Rozdział 127
Muszę przyznać, że reakcja Cary na widok mojego w pełni podnieconego penisa nie była taka, jakiej się spodziewałem. Wiem, że jest dziewicą, jasno to powiedziała, ale jest wilkiem. Musiała już wcześniej widzieć wojowników nago. Więc ta nuta strachu była zaskakująca. Ale była też ciekawość, a z tym mogę pracować. To ryzykowne powiedzieć jej, że pewnego dnia będę się z nią kochał, że pokażę jej, jak bardzo mogę ją zadowolić. Ale ona najwyraźniej nie zdaje sobie sprawy, że mówię jej, że jest moją partnerką.
Byłem też mile zaskoczony, gdy powiedziała, że chce, abym ją dotykał i smakował. Zimne prysznice i spędzenie czasu z panią Hand i jej pięcioma córkami będzie warte tego, aby Cara przyzwyczaiła się do intymności ze mną przed swoimi urodzinami.
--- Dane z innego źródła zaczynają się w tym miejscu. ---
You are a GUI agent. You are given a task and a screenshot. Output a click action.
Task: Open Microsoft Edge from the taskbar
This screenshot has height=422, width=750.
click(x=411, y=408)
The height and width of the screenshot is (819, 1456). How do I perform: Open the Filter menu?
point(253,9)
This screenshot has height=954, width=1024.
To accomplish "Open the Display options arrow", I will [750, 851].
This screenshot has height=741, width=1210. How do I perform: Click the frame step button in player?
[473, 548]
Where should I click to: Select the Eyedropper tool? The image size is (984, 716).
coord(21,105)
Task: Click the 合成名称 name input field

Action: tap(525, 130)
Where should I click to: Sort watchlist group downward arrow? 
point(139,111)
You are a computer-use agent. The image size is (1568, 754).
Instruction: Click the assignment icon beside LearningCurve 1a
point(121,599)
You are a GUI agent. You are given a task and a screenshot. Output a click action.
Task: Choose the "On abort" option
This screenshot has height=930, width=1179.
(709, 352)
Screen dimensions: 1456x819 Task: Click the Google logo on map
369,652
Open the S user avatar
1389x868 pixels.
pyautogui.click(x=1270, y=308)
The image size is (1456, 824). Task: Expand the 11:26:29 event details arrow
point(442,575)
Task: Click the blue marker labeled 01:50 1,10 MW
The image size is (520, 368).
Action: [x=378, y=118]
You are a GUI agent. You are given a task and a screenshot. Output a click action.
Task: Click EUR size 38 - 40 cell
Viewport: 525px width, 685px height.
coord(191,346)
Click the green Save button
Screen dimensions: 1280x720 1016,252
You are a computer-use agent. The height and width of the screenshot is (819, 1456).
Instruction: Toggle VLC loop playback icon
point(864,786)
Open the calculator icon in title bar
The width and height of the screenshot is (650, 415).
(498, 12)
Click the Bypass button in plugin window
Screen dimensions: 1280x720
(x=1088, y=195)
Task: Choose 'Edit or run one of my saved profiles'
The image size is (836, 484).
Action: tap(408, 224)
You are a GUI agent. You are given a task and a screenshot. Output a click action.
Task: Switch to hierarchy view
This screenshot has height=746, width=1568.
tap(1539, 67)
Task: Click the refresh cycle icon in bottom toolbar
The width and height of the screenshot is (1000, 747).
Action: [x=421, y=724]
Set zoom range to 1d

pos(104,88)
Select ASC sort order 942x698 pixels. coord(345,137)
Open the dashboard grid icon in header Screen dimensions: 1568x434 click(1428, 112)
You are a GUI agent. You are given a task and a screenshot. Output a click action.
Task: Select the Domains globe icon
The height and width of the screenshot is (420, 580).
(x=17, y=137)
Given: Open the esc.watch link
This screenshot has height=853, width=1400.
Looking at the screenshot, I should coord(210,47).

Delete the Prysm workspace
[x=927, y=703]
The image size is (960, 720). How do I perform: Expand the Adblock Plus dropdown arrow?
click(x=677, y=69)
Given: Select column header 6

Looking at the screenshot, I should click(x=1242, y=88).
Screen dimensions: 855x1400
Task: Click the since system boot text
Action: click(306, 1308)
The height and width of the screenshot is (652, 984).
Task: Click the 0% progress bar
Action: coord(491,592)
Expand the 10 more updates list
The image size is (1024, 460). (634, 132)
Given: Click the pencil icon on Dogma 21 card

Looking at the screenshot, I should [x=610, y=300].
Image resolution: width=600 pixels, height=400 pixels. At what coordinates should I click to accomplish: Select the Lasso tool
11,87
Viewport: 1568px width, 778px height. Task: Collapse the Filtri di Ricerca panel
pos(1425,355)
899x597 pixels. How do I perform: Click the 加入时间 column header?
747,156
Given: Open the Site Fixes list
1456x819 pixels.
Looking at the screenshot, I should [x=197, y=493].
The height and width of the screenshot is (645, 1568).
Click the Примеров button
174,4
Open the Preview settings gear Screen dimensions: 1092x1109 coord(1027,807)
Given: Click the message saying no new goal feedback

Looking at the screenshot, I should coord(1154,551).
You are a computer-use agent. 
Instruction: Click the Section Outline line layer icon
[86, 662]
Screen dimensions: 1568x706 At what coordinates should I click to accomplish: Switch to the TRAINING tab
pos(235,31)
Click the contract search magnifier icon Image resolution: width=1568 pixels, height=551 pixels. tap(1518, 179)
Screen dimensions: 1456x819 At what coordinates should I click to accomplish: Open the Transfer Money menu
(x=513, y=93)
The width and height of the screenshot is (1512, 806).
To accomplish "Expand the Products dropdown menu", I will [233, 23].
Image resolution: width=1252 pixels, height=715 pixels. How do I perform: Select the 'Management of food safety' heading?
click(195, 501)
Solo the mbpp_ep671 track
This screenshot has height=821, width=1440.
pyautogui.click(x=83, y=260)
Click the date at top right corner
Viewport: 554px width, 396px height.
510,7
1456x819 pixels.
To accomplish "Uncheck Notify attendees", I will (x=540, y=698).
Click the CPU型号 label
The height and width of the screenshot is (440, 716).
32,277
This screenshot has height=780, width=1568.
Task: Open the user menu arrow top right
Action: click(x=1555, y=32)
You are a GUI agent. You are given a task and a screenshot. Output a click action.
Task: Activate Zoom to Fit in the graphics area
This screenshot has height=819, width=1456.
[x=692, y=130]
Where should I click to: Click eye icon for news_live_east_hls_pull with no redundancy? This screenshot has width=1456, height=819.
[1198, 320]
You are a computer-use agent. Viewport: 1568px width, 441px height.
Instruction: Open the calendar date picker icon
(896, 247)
Dzięki temu nasza noc krycia i kopulacji będzie dla niej łatwiejsza i bardziej komfortowa.
Będę musiał powoli pracować nad tym, aby pozwalała mi również zbliżać się do szyi. Wiem, że wczorajsza noc ją przestraszyła, więc pójdziemy powoli i sprawimy, że poczuje się komfortowo, gdy będę jej dotykał… wszędzie. Ta myśl w ogóle nie pomaga mojemu narastającemu problemowi. Jestem tak twardy, że jest to prawie bolesne i niemożliwe, aby ukryć się w moich luźnych ubraniach.